Rikardus Jehaut
Pendahuluan
Dalam berbagai kesempatan berbincang-bincang dengan rekan imam yang berkarya di paroki, seringkali muncul pertanyaan menyangkut pencatatan baptis, khususnya terkait anak dari seorang ibu yang tidak menikah dan anak adopsi. Selain itu ditanyakan juga tentang kemungkinan penghapusan atau modifikasi pencatatan baptis bagi mereka yang telah meninggalkan Gereja katolik secara formal dan orang yang telah melakukan operasi kelamin.
Tulisan kecil ini merupakan rangkuman dari pembicaraan tersebut sekaligus jawaban atas berbagai pertanyaan dengan bertopang pada Kitab Hukum Kanonik 1983 dan berbagai dokumen Gereja partikular serta artikel yang relevan.

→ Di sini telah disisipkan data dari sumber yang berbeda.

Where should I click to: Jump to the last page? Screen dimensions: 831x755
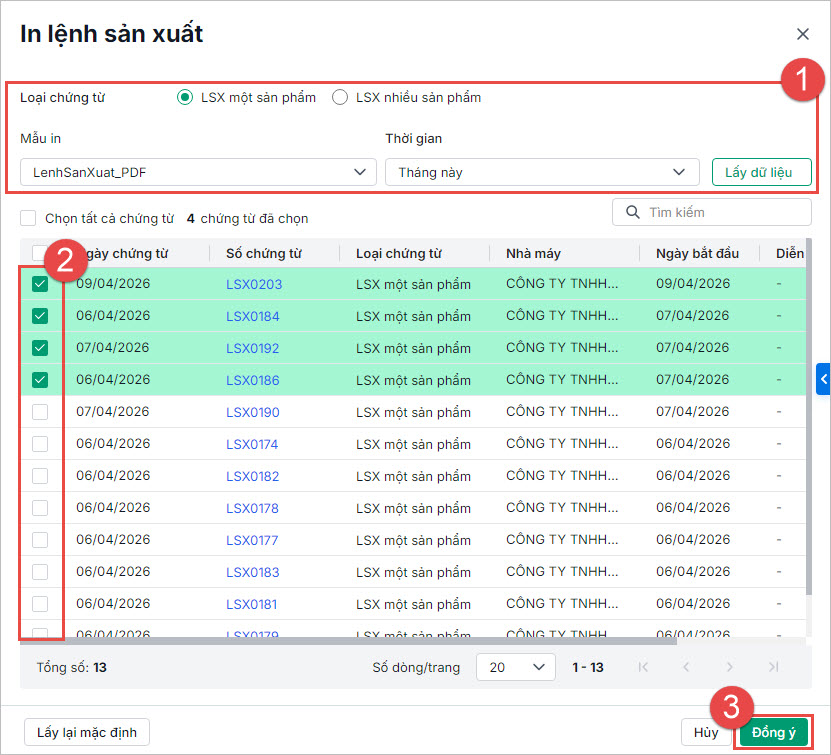773,667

Tulisan ini tidak dimaksudkan sebagai satu-satunya jawaban, melainkan sekedar sumbangan pemikiran sekenanya saja berdasarkan latar belakang keilmuan penulis sebagai seorang kanonis. Sebelum melangkah lebih jauh, pemahaman dasar menyangkut pentingnya pencatatan baptis perlu disegarkan kembali. Apa alasan Gereja mewajibkan hal ini ?

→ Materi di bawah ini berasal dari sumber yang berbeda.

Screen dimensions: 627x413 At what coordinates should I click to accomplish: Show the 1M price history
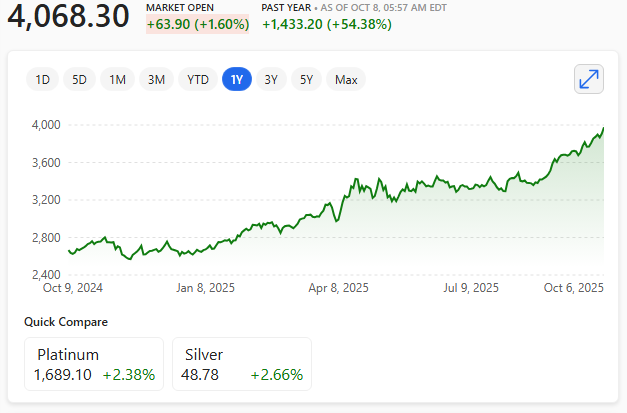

Urgensinya Pencatatan Baptis
Secara teknis yuridis, pencatatan baptis merupakan sarana pembuktian dalam tata lahir (forum externum) yang menegaskan bahwa pembaptisan telah diberikan kepada seseorang pada suatu waktu, di suatu tempat dan oleh pelayan resmi Gereja. Tentu saja fakta pembaptisan dapat juga dibuktikan lewat kesaksian dari seseorang yang kredibilitasnya tidak disangsikan atau dari pernyataan di bawah sumpah sebagaimana dinyatakan dalam kanon 876. Namun demikian, bobot pembuktian lewat dokumen otentik lebih memberikan garansi kepastian terkait fakta pembaptisan. Fakta pembaptisan ini berguna bukan saja bagi orang yang terbaptis melainkan juga bagi komunitas umat beriman yang merayakannya (bdk. G. Marchetti, “I registri dell’ ingresso nella vita cristiana”, hlm. 202).

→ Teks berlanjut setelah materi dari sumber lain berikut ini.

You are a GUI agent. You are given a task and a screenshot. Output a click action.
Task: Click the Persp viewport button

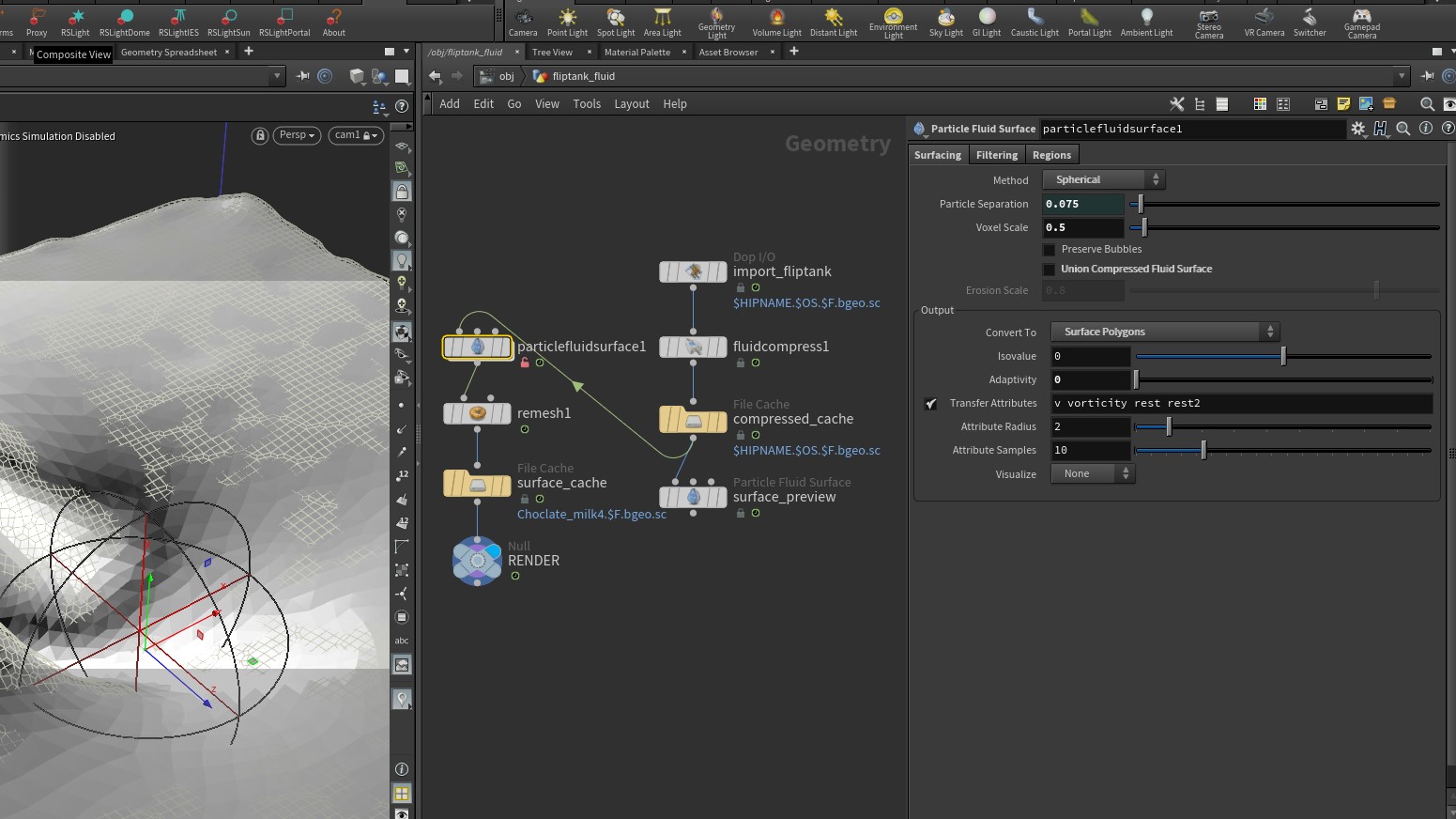point(297,135)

Dalam hubungan dengan hal ini, Kitab Hukum Kanonik menggarisbawahi kewajiban pastor paroki yang tidak boleh diabaikan. Kanon 877, § 1 menyatakan secara eksplisit bahwa pastor paroki (parochus loci) di mana baptis dilaksanakan, harus dengan teliti dan tanpa menunda-nunda (sine ulla mora) mencatat dalam buku baptis nama orang-orang yang dibaptis, dengan menyebut pelayan baptis, orang tua, bapak/ibu baptis, jika ada juga saksi-saksi, tempat dan tanggal baptis, sekaligus dicatat tanggal dan tempat kelahiran. Pada prinsipnya poin-poin yang ditekankan dalam ketentuan normatif ini tidak berbeda jauh dengan kanon 777, §1 Kodeks 1917. Kewajiban ini berhubungan erat dengan peran dan tanggung jawab pastor paroki itu sendiri sebagai gembala umat beriman. Kewajiban yang dikenakan kepada pastor paroki ini berat; dia sendirilah yang mencatat dan tidak boleh ada alasan untuk tidak melakukannya, sebagaimana dikatakan seorang ahli hukum klasik: “Obligatio per se gravis est; inscriptio personaliter incumbit parocho, nisi sit ratio excusans” (H. Merkelbach, Summa Theologiae Moralis ad mentem D. Thomas et ad Normam Iuris Novi, hlm. 140). Dengan alur pemikiran yang demikian maka sangat dianjurkan agar pencatatan ini dilakukan sendiri oleh pastor paroki dan tidak menyerahkannya kepada pihak lain kecuali terdapat alasan yang wajar dan masuk akal. Kewajaran dan ke-masuk akal-an misalnya dalam konteks keberadaan pastor rekan yang membantu tugas pastor paroki termasuk dalam urusan administratif seperti ini atau pegawai sekretariat paroki yang telah dibekali dengan pengetahuan dan keterampilan dalam hal-hal teknis pencatatan.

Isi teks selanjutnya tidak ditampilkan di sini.